What our babies and toddlers learn is often overlooked or underestimated. They do a similar feat and it is no wonder they get frustrated! Learning to walk involved falling down, over and over. It involved bumps and bruises, tears and tantrums, hurt pride and a willingness to get up again and again.
It's funny how we just trust children to do these things with support, in a really natural and easy way. I mean, we know it's NOT easy, but we scaffold all these major transitions and cater for them domestically and in a non-trained way and treat school as the place where kids learn the real stuff, the hard stuff. But THAT is the hard stuff. Parenting a child and helping them learn to use a toilet, patch it up with a friend, get themselves dressed, or learn how to calm down after having a nightmare - that's the hardest stuff of all.
Yet when parents take the leap and decide to home educate, they often get really scared. Suddenly, having helped their child do the hardest things in the world, they don't feel qualified or expert enough.
Want to know a secret? Learning to read and write and memorise stuff is, in comparison to learning to walk, a piece of cake. Anyone can do that stuff! Not so easy when you expect or demand children to do it at a very very specific age... or against their will.... but when allowed time and freedom to learn at their own pace, it's a doddle!
Parents have happily outsourced the education of their children to others for a relatively short period of history. Before that children managed perfectly well to become quite proficient at all kinds of things.
But we live in a different era now. The explosion of information and the internet makes teachers of the traditional kind redundant. Anyone can teach themselves nowadays by reading books, watching documentaries, completing ecourses and surfing around on youtube educational channels. Even simple play is more complex and educationally rich than ever before. Families are free to draw on the expertise of a plethora of different people in their communities and beyond. There are interactive, hands-on museums, home ed groups that meet regularly to do sports, visit museums, learn drama, play music together, all sorts of things. Every area is different and of course, there are after school clubs and activities of the traditional kind - scouts and swimming and so on. Home ed has never been so easy, with yahoo groups for support and even facebook communities of home educators to support, advise, inspire and guide one another.
Until people actually do it and take the plunge, it seems a very daunting thing to do. We have been hoodwinked into thinking education must be a formal thing, taught by teachers who have studied subjects to a very high level - the truth is information is no longer held by a few elite key-holders. The keys belong to everyone now. Anyone can find out and study anything they want to know very easily.
Are children motivated to learn? Intrinsically yes they are. They are wired to make connections and piece together what the world is, and how things work. Squeezing that learning into 9-3 on demand in a schooly manner is a harder job. But if you relax, and take the approach that children have their entire childhood to discover this stuff, if you trust that they will come to it when ready, then they just do. They do because the world just IS interesting! It is full of wonder. It is literally wonder-full. It is full of surprises and secrets and discoveries yet to be made. With home ed, instead of focusing on the 'right answers', families can pause to really explore the QUESTIONS themselves, looking at many answers. This is the beauty of home education.
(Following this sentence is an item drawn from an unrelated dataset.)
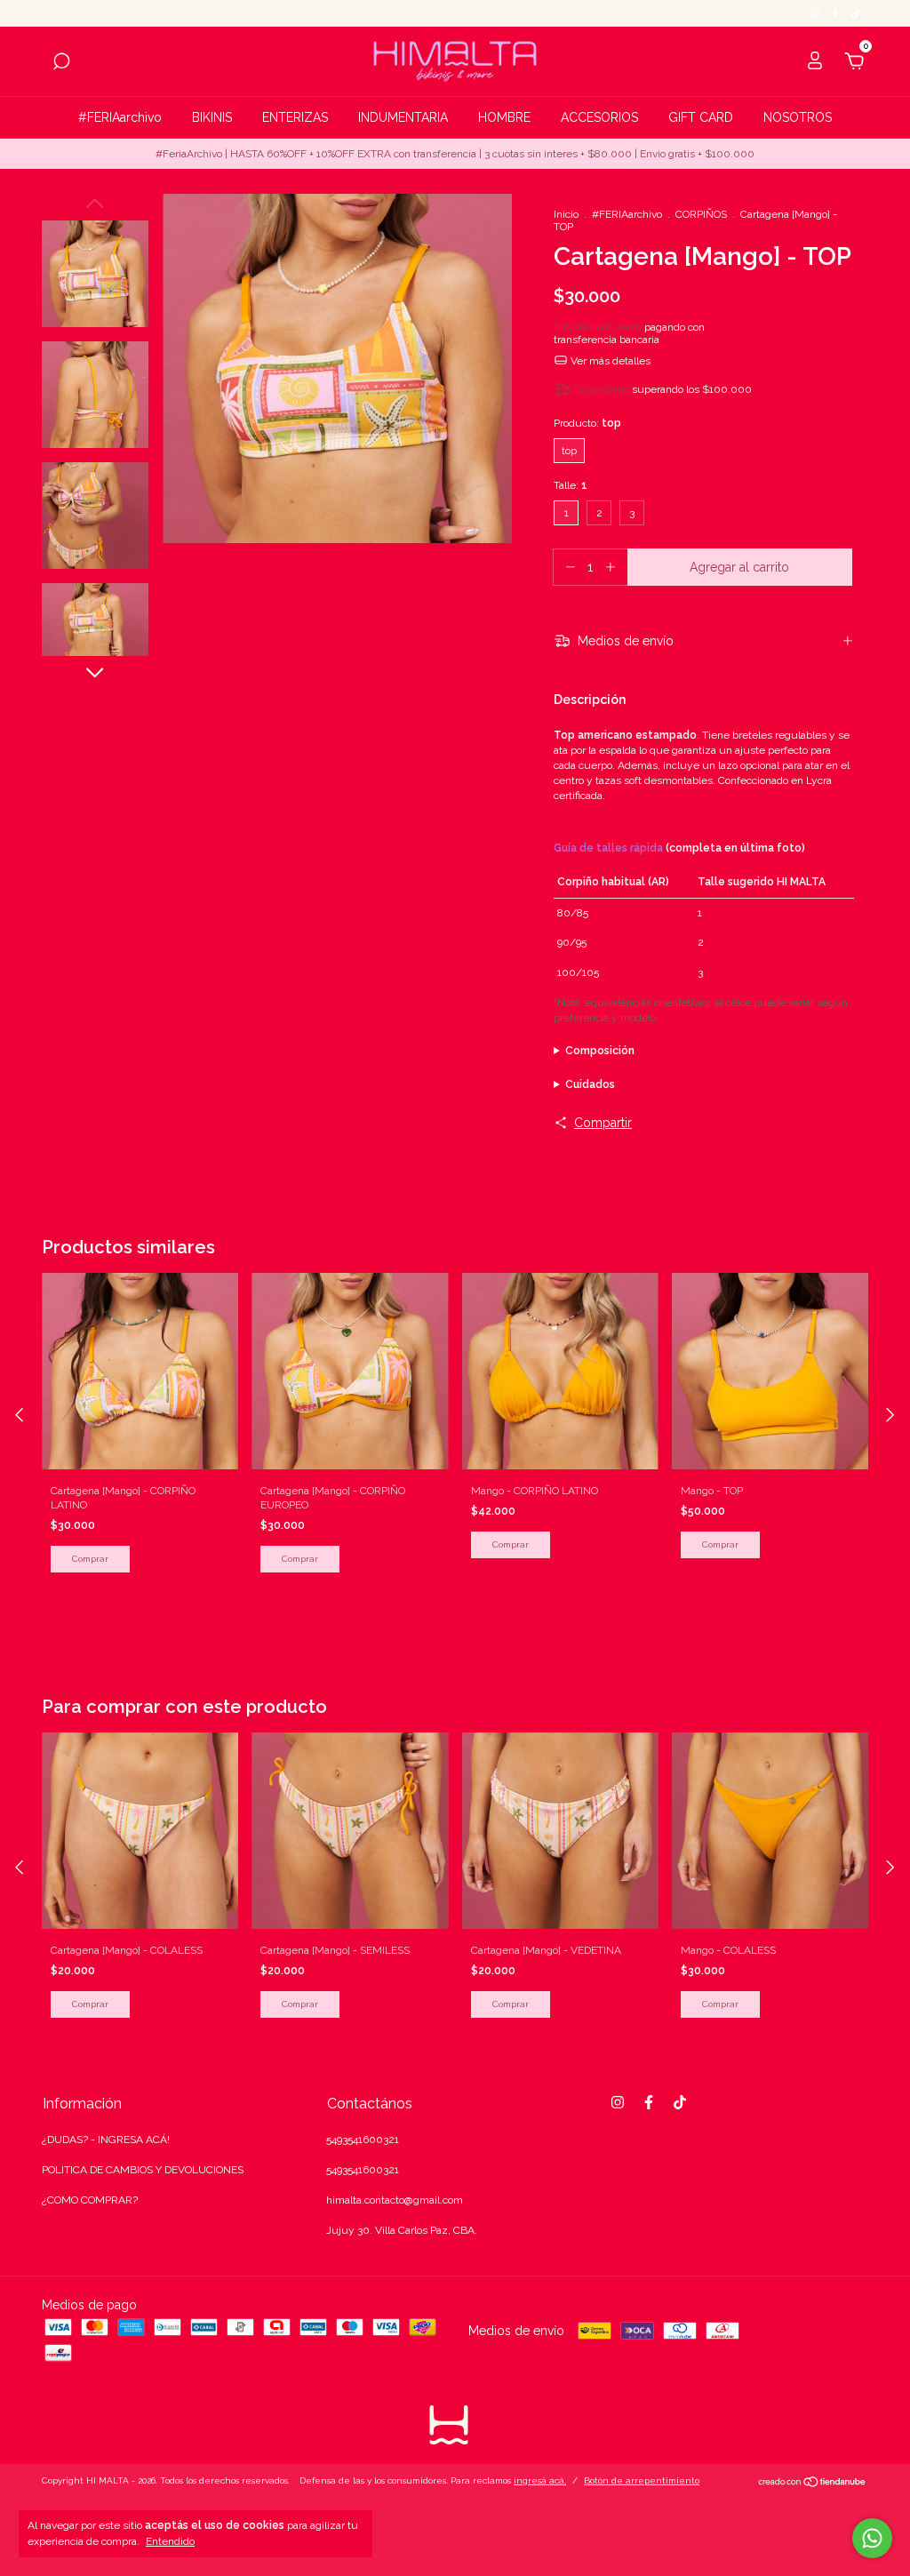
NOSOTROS (797, 117)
Answers are limited within the school system to what the examiners of the day, deem to be correct or worthy. With home ed they become limitless.
Home ed challenges you to think creatively around things. It helps children to become solution-focused, rather than focused on problems. When you start to think like this you soon find a way of bending around problems. Your thinking gets bendier, full stop! You stop seeing the limitations of things and try and work out alternative ways of getting to where you want to go.
This attitude helps home educated teens get into colleges and universities and apprenticeships, and helps them actually stand out from their peers in a positive way. People often think their children will stand out in a detrimental or negative way because they were home educated, but in fact it can be a real plus to skip out on the usual route, which every other kid has done, sometimes without any real passion. When a home educated kid wants a job in something or they want to do a course, it is usually because it is driven by a sense of real purpose or passion.
I have written this post to encourage people to really believe in their children and themselves and to not succumb to feeling patronised or undermined by folks who have invested their own belief in the traditional school system. Of course children can get educated that way very happily and many will do well. But if a parent resolves to educate their child at home, they should know this one thing - home educating your child is one of the most rewarding, life-enhancing, pleasurable and easy things you can do. You don't need a degree. You don't need to know every subject. You don't need to invest hundreds of pounds in reedy-made curriculums.
You just need to trust in your kids, trust in the flow and process of learning in all its unpredictable glory, trust in people, trust in life. Open up to possibilities. Find ways to bend round things. Look for positives, for solutions, for the things that make your children happy and make them light up.
Home ed has so far (been going at this for 13 years) been the most incredible learning adventure for our family. I hope this post inspires others to take the plunge and bend round the things in their life that are making them unhappy, including, if appropriate - school!